Look for repetition outside the refactor window. Real coupling shows up as repeated semantic co-edits across multiple commits, not just a single dense migration event. If the edge disappears when you exclude rename-heavy or formatter-only commits, it was probably noise.
What should you filter out before trusting co-change pairs in a monorepo?
Start with pure refactors, rename/move noise, formatter-only commits, generated file churn, and broad dependency bumps. Those are the usual sources of false edges. Then normalize by churn so one large commit does not dominate the score.
Can co-change analysis be used for ownership and blast radius in a large repo?
Yes, but only after guardrails.

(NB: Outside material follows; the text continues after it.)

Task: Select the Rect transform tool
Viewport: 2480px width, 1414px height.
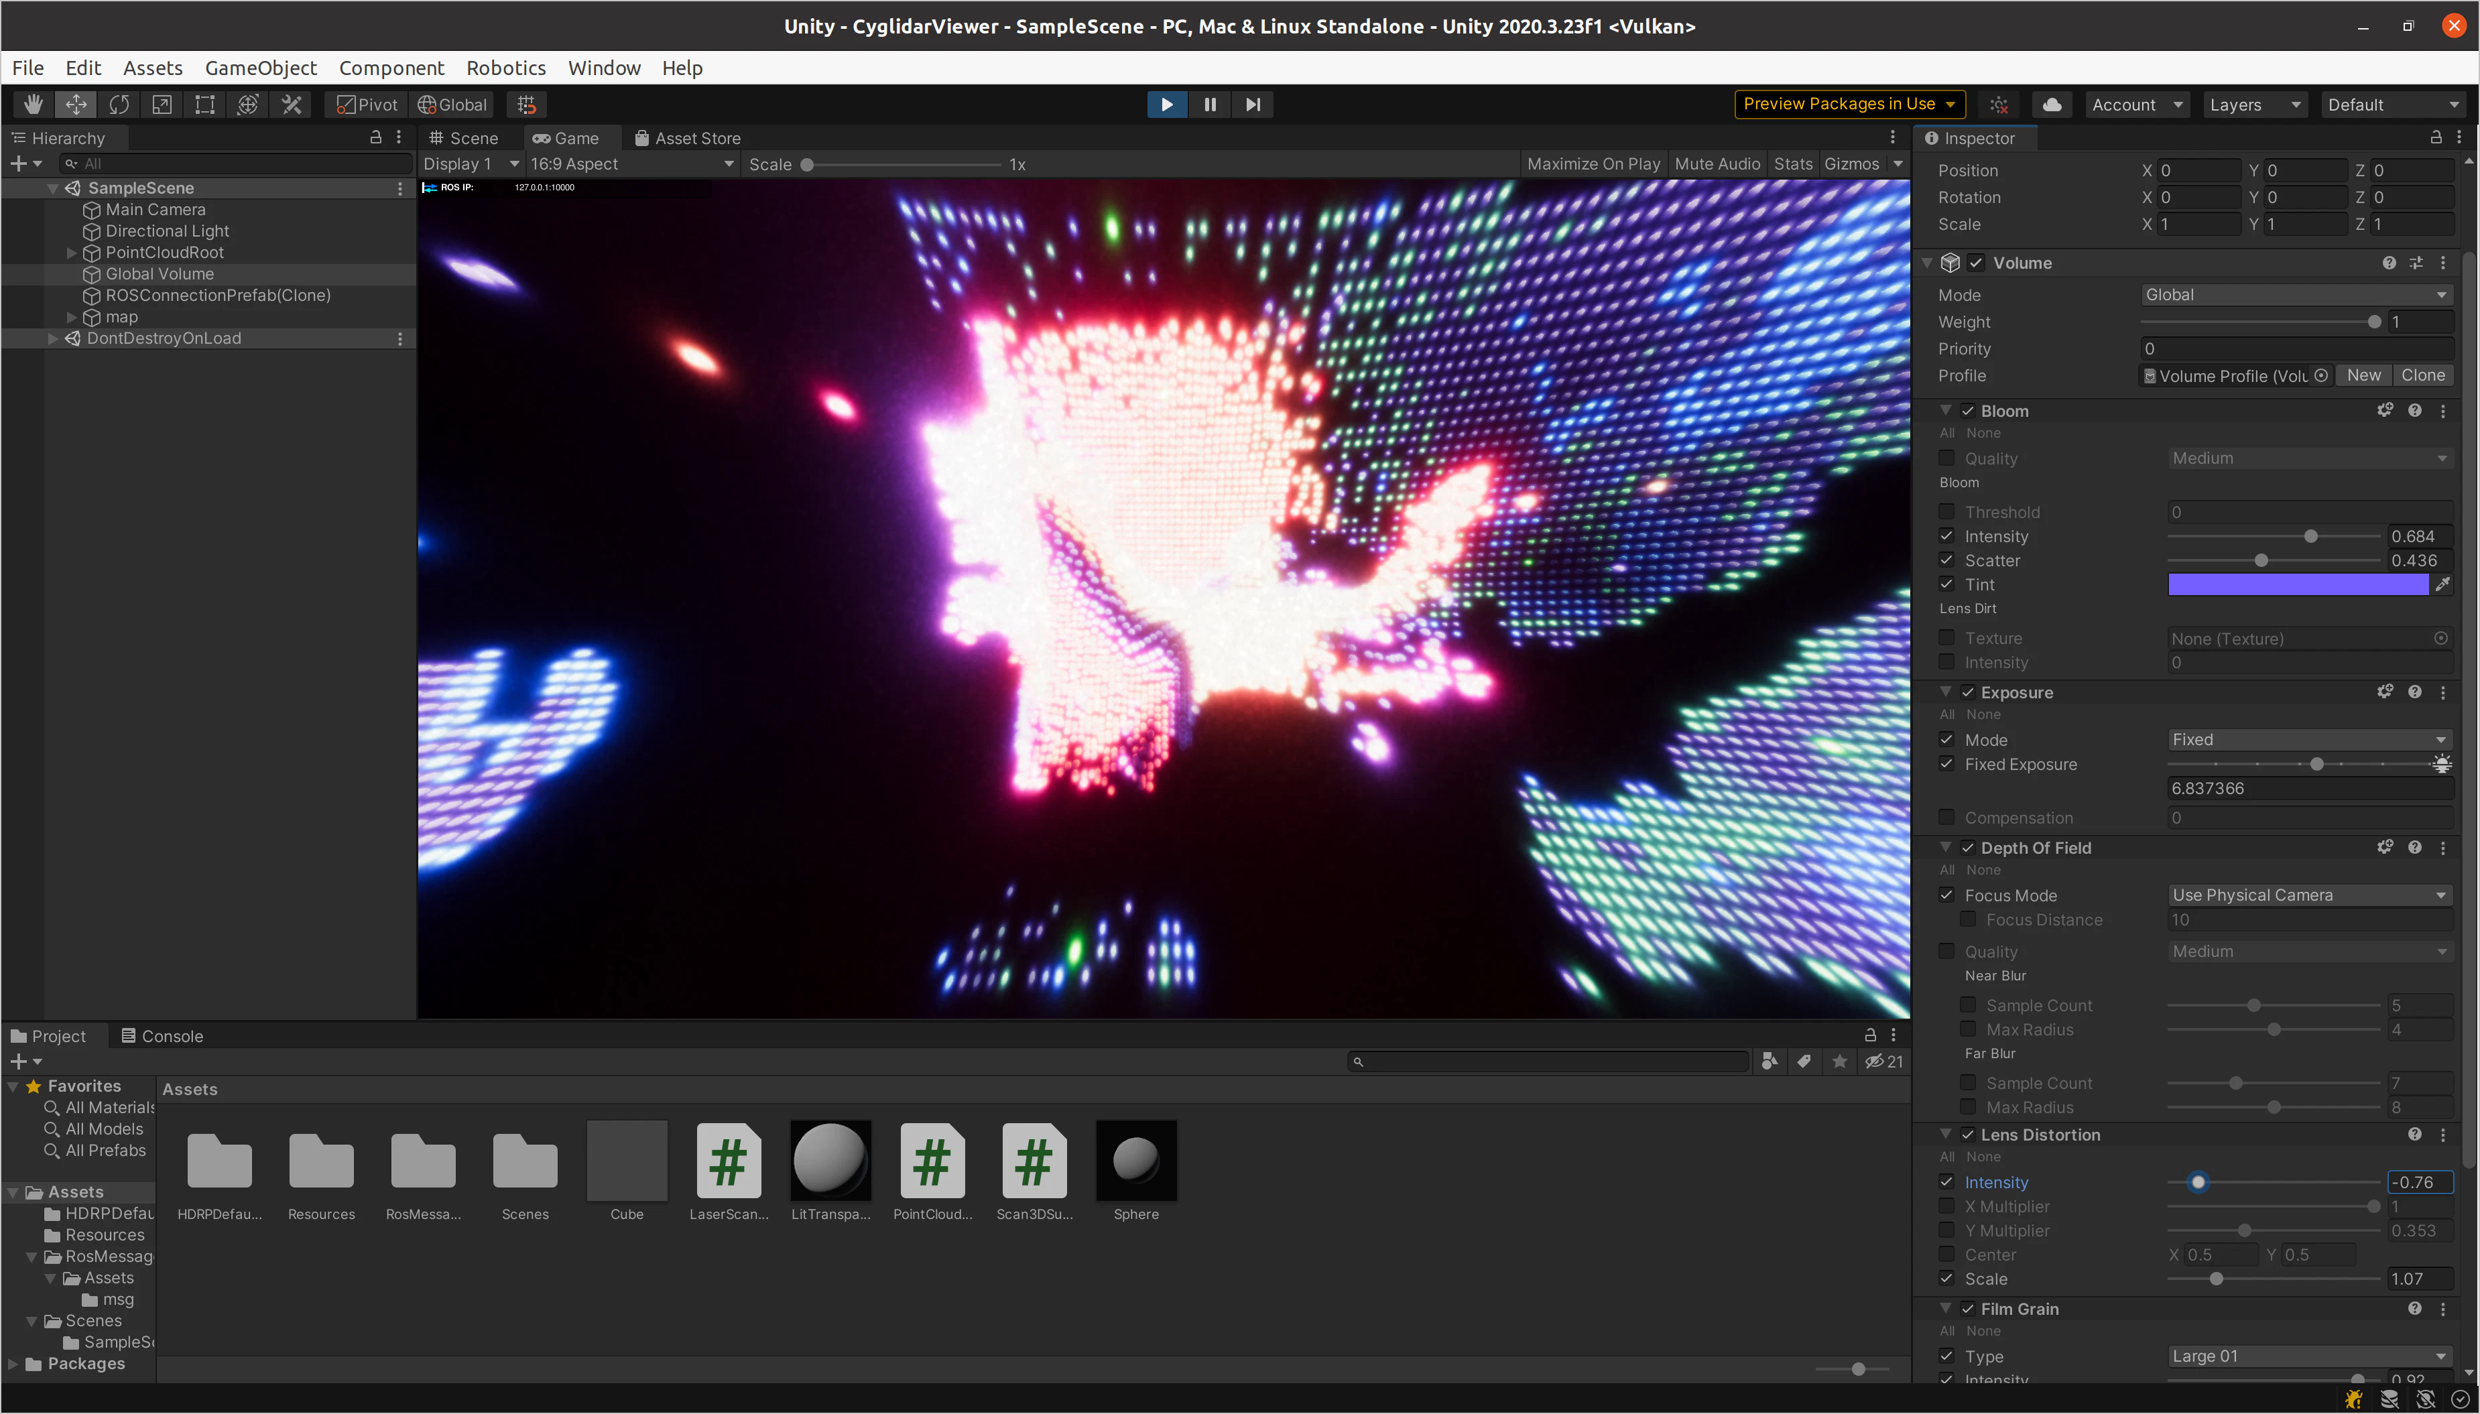Action: click(205, 105)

It works well when you use it as one input among several, especially for repeated semantic edits and stable module boundaries. Used raw, it will misassign owners and overstate blast radius after a monorepo refactor.
When does git co-change analysis stop being useful?
It stops being useful when the history window is dominated by migration artifacts, generated churn, or broad mechanical sweeps. At that point the graph tells you more about how the repo was reorganized than how the code is coupled. The signal comes back once you filter or normalize for churn.
How do you tell whether co-change pairs are trustworthy enough for planning?
Ask whether the pair survives three checks: it appears in more than one non-refactor commit, the changes are semantically related, and the edge remains after you remove rename-only and mechanical commits. If all three are true, it is probably safe to use for planning, reviewer routing, or blast-radius estimates.